= TASK =
Copy out the lines of the following records word for word.

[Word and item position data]

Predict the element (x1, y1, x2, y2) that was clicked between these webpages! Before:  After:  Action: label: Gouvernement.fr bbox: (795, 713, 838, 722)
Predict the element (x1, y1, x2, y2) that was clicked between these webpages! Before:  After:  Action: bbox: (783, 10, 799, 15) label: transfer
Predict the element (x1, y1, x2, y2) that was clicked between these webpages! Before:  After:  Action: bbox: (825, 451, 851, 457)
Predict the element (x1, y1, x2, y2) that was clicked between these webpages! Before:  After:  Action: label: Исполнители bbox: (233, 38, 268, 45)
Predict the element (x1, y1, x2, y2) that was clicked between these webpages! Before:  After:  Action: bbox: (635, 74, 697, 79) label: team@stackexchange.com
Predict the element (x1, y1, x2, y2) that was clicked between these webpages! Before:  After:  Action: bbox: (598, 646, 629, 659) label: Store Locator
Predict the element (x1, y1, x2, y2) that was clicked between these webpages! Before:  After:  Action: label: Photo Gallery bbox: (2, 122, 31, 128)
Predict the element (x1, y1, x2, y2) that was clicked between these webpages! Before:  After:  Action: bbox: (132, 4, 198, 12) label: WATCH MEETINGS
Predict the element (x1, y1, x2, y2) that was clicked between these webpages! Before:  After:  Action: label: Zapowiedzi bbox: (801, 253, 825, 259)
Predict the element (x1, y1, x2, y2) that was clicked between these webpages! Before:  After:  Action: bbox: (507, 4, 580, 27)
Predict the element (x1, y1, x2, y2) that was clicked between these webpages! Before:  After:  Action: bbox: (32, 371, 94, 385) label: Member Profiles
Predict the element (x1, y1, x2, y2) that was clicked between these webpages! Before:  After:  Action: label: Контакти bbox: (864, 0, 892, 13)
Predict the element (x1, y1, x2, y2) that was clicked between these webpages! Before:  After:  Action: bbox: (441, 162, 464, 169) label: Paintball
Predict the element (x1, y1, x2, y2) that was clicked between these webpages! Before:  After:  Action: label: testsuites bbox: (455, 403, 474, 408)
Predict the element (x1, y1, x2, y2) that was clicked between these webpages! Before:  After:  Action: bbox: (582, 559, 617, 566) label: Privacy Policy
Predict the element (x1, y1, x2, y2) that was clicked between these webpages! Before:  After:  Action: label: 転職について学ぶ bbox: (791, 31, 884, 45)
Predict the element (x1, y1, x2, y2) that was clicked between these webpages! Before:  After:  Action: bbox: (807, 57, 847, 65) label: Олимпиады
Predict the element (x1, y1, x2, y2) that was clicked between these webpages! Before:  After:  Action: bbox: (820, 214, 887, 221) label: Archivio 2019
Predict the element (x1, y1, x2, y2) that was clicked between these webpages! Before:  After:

= TASK OUTPUT =
Predict the element (x1, y1, x2, y2) that was clicked between these webpages! Before:  After:  Action: label: Gouvernement.fr bbox: (795, 713, 838, 722)
Predict the element (x1, y1, x2, y2) that was clicked between these webpages! Before:  After:  Action: bbox: (783, 10, 799, 15) label: transfer
Predict the element (x1, y1, x2, y2) that was clicked between these webpages! Before:  After:  Action: bbox: (825, 451, 851, 457)
Predict the element (x1, y1, x2, y2) that was clicked between these webpages! Before:  After:  Action: label: Исполнители bbox: (233, 38, 268, 45)
Predict the element (x1, y1, x2, y2) that was clicked between these webpages! Before:  After:  Action: bbox: (635, 74, 697, 79) label: team@stackexchange.com
Predict the element (x1, y1, x2, y2) that was clicked between these webpages! Before:  After:  Action: bbox: (598, 646, 629, 659) label: Store Locator
Predict the element (x1, y1, x2, y2) that was clicked between these webpages! Before:  After:  Action: label: Photo Gallery bbox: (2, 122, 31, 128)
Predict the element (x1, y1, x2, y2) that was clicked between these webpages! Before:  After:  Action: bbox: (132, 4, 198, 12) label: WATCH MEETINGS
Predict the element (x1, y1, x2, y2) that was clicked between these webpages! Before:  After:  Action: label: Zapowiedzi bbox: (801, 253, 825, 259)
Predict the element (x1, y1, x2, y2) that was clicked between these webpages! Before:  After:  Action: bbox: (507, 4, 580, 27)
Predict the element (x1, y1, x2, y2) that was clicked between these webpages! Before:  After:  Action: bbox: (32, 371, 94, 385) label: Member Profiles
Predict the element (x1, y1, x2, y2) that was clicked between these webpages! Before:  After:  Action: label: Контакти bbox: (864, 0, 892, 13)
Predict the element (x1, y1, x2, y2) that was clicked between these webpages! Before:  After:  Action: bbox: (441, 162, 464, 169) label: Paintball
Predict the element (x1, y1, x2, y2) that was clicked between these webpages! Before:  After:  Action: label: testsuites bbox: (455, 403, 474, 408)
Predict the element (x1, y1, x2, y2) that was clicked between these webpages! Before:  After:  Action: bbox: (582, 559, 617, 566) label: Privacy Policy
Predict the element (x1, y1, x2, y2) that was clicked between these webpages! Before:  After:  Action: label: 転職について学ぶ bbox: (791, 31, 884, 45)
Predict the element (x1, y1, x2, y2) that was clicked between these webpages! Before:  After:  Action: bbox: (807, 57, 847, 65) label: Олимпиады
Predict the element (x1, y1, x2, y2) that was clicked between these webpages! Before:  After:  Action: bbox: (820, 214, 887, 221) label: Archivio 2019
Predict the element (x1, y1, x2, y2) that was clicked between these webpages! Before:  After:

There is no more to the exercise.